The English rarely show it. Parisians have it. Americans don’t know it. Australians don’t understand it. Italians live it. Finesse or ‘Finezza’ – you either get it or you don’t. Go to Italy and it’s everywhere, it’s a code of living – the girls have it, the guys exude it. “Italians know what matters is style, not fashion” according to uber designer Stefano Gabbana and you’d need to be pretty myopic not to look at Luna Rossa and admit that in the finesse stakes, it’s the boat of the century.
All summer in Auckland we’ve eyed the detailing with admiration and envy – how do they get it so right? And how do the others get it so wrong? Why does everyone else look like a poorly designed Reebok trainer with cheap, dated graphics adhered with the clumsiness of a pre-school art class whereas the Italian boat could be helicoptered into the Piazzo del Duomo in Milan and not look an inch out of place?
It’s like a new design for a Ferrari – very rarely does Flavio Manzoni, the in-house design guru for the prancing horse marque, get it wrong and by the time you see it on the road, you know it’s right. It looks right. It sounds right. Ferrari is the embodiment of Italian style but in boating terms Luna Rossa is about as perfect as can be imagined – as cool as an F8 Tributo with Dino gravitas, it’s a stunning machine regardless of whether it wins or loses. But look up ‘finesse’ in the Oxford English Dictionary and the alternative usage describes a Bridge or Whist hand as: “an attempt to win a trick with a card that is not a certain winner” and if Luna Rossa pulls off this trick it will be the most stylish win ever in Cup history. Nobody is predicting it – except the Italians themselves.
So as these latest fabulous pictures came into my inbox last night of Luna Rossa sticking in the hours out on the water finessing the new gear and honing the vital crew co-ordination and communication that served them so well in the Prada Cup Final, I’m starting to wonder what their tactics are on the water and what strategy they will play off it. We know that no quarter will be given and that every day counts. Racing is scheduled from the 10th March to the 15th March with a day off on the 11th March. That’s nine races in total. And then the Match Conditions say “racing will continue every day until completion” through to the 21st March. Now that should be easily enough but hold on, what happens if the virus interrupts play again? And there’s every chance it could.
The hard stop is the 21st March and the Italians have been clear about sticking to the schedule so the boat leading after the 21st March wins the Cup. That’s it. Winner declared. The Auld Mug either stays in the Royal New Zealand Yacht Squadron or trips off to the Circolo della Vela in Sicily.
So again, what’s the strategy here if you’re playing this game as ruthlessly as a game of Bridge or Whist with one eye on the conditions and one eye on the public health situation? If you know you’re quicker in the light, or at least have a better chance in the light, then you’ve got to be praying that mother nature plays ball to get the scoreboard ticking over and then assess the game thereafter. The thing the Italians have to do is score early wins, that scoreboard has to tick over or it’s Mount Etna to climb. Remember how powerful they became at 2-0 and then 4-0 up in the Prada Cup Final. Suddenly the pendulum is firmly in your corner. The aces in the pack are yours. Scheduling could become key and sitting even one to the good as another lockdown occurs could be the winning hand.

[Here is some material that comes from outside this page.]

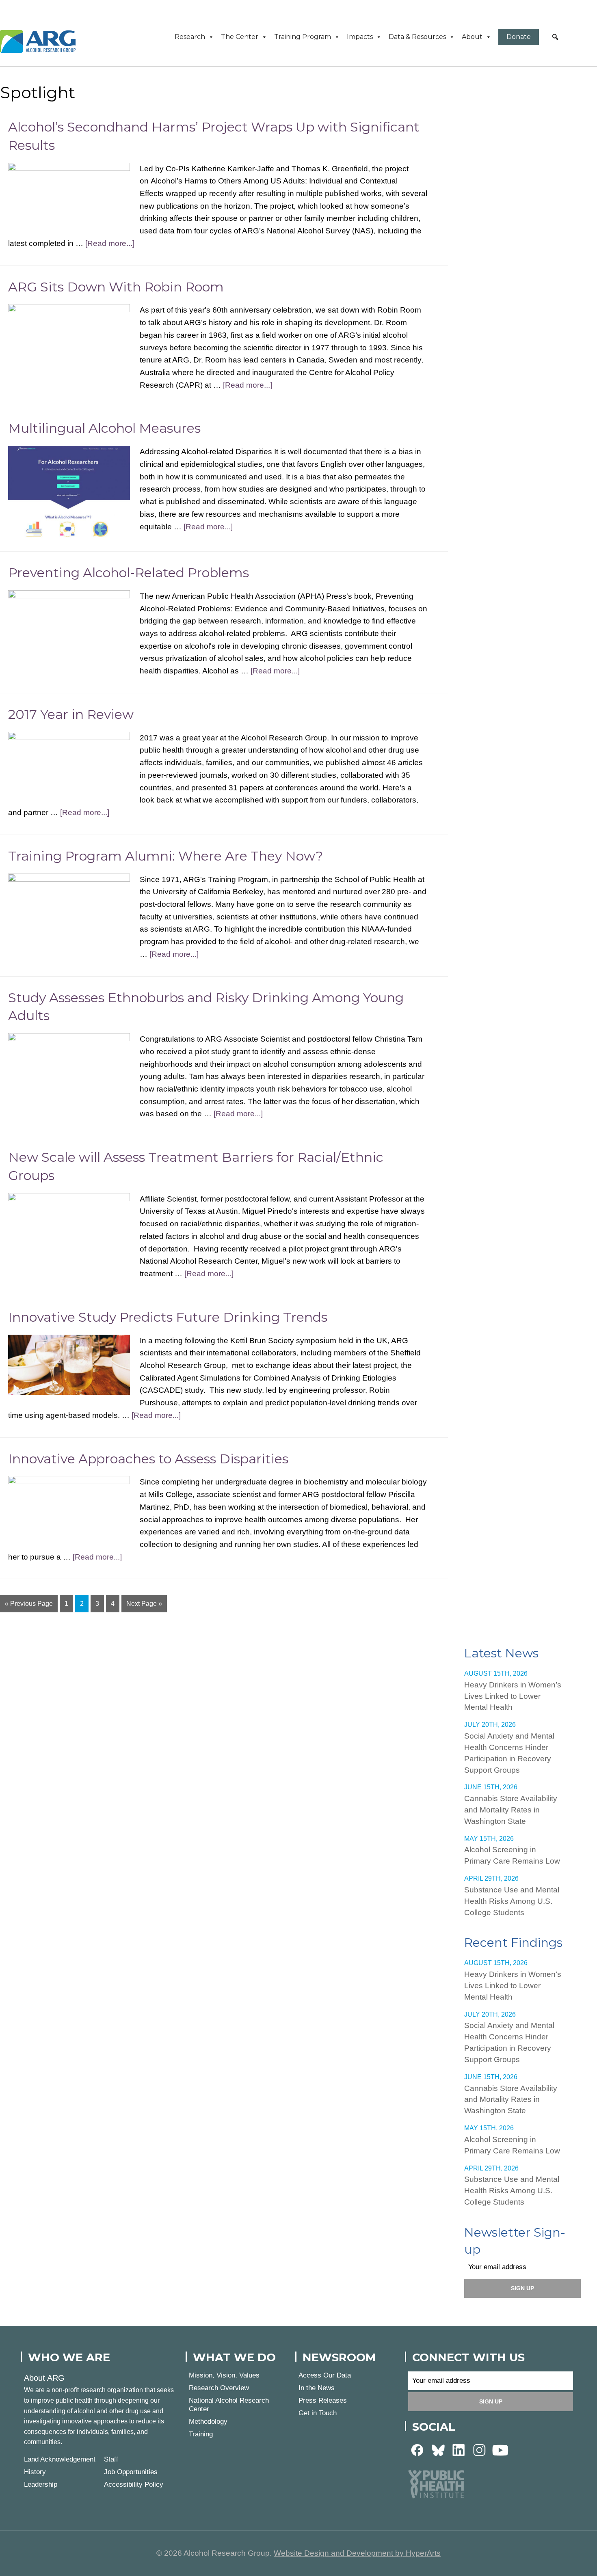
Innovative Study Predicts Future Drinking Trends (167, 1317)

And if it’s breezier, then the possibility of a breakdown or a capsize exponentially ramps up, especially in an un-match fit opponent whose only combat in over two months has been against a pretty decent Ray Davies in a chase boat. Te Rehutai has looked devastatingly fast but tricky to sail in the upper wind strengths and this is why bright minds are calling this far closer than I have it. So for Spithill & Co, it’s a case of keeping it tight, even if behind, and the pressure on. Sail your own race. Make no mistakes.

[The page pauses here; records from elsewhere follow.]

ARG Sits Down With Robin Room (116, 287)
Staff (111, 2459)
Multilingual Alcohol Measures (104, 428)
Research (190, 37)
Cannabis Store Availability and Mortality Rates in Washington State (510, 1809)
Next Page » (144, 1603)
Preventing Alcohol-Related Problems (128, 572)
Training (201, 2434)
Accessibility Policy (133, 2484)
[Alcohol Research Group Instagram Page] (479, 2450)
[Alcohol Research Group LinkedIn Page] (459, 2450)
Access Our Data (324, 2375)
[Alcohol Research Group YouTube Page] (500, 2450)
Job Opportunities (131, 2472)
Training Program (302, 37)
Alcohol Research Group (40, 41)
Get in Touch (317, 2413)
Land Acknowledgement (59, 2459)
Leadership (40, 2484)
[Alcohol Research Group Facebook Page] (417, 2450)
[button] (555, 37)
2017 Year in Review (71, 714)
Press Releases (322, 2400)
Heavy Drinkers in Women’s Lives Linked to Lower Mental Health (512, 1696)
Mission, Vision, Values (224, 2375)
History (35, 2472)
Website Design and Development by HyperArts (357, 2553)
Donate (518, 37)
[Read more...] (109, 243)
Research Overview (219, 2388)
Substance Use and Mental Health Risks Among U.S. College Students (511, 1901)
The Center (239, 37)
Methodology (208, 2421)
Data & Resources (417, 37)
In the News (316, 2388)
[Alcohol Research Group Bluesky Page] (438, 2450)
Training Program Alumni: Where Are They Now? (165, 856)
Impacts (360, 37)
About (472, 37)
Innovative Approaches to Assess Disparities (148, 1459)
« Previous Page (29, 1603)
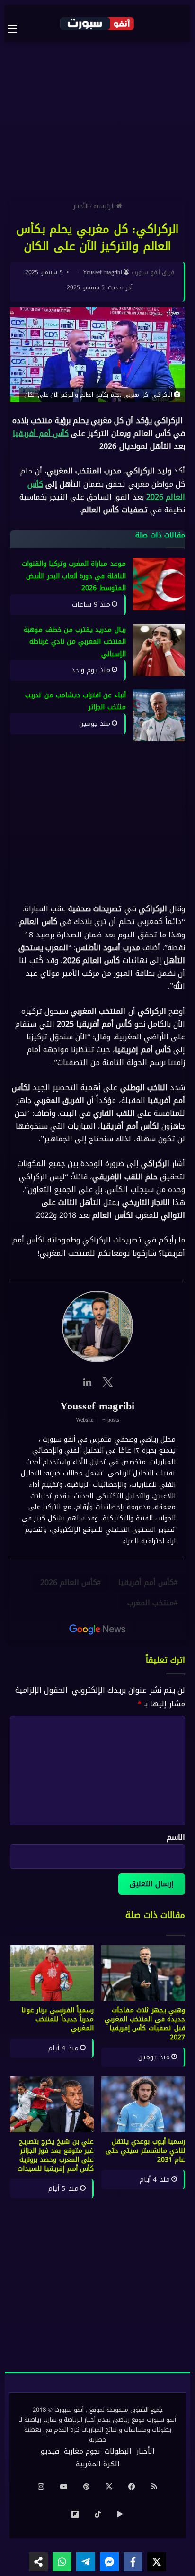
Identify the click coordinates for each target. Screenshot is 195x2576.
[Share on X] (156, 2561)
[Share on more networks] (38, 2561)
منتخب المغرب (150, 1602)
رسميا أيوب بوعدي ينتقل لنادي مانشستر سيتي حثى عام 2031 (145, 2150)
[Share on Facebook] (133, 2561)
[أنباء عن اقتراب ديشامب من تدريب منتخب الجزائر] (159, 715)
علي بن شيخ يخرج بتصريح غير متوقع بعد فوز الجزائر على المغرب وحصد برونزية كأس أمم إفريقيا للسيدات (56, 2155)
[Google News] (97, 1629)
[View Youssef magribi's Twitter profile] (108, 1382)
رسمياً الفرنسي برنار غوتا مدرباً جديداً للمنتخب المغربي (57, 2019)
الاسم (176, 1837)
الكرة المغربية (98, 2464)
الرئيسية (104, 206)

But I still come back to the gamesmanship off the water and I don’t think we’ve seen the half of it yet. “Bet on self-interest. It’s always running” was how our favourite draper from San Diego called it. We’ve seen it before and we’ll see it again. We hope for a straight fight on the water and history shows that a whitewash is the most probable outcome. I’m calling it so but as the calendar clicks by and vital days of learning on the water are being filed away by both teams, you can’t help but think and believe that something is in the air. The media has changed around the Italian camp. The bold claims have been replaced by quiet confidence. Something’s going down – not even a sunkissed playboy on the island of Capri is this cool.
“Non tutte le ciambelle riescono col buco” – not everything turns out as planned, as they say in Italy.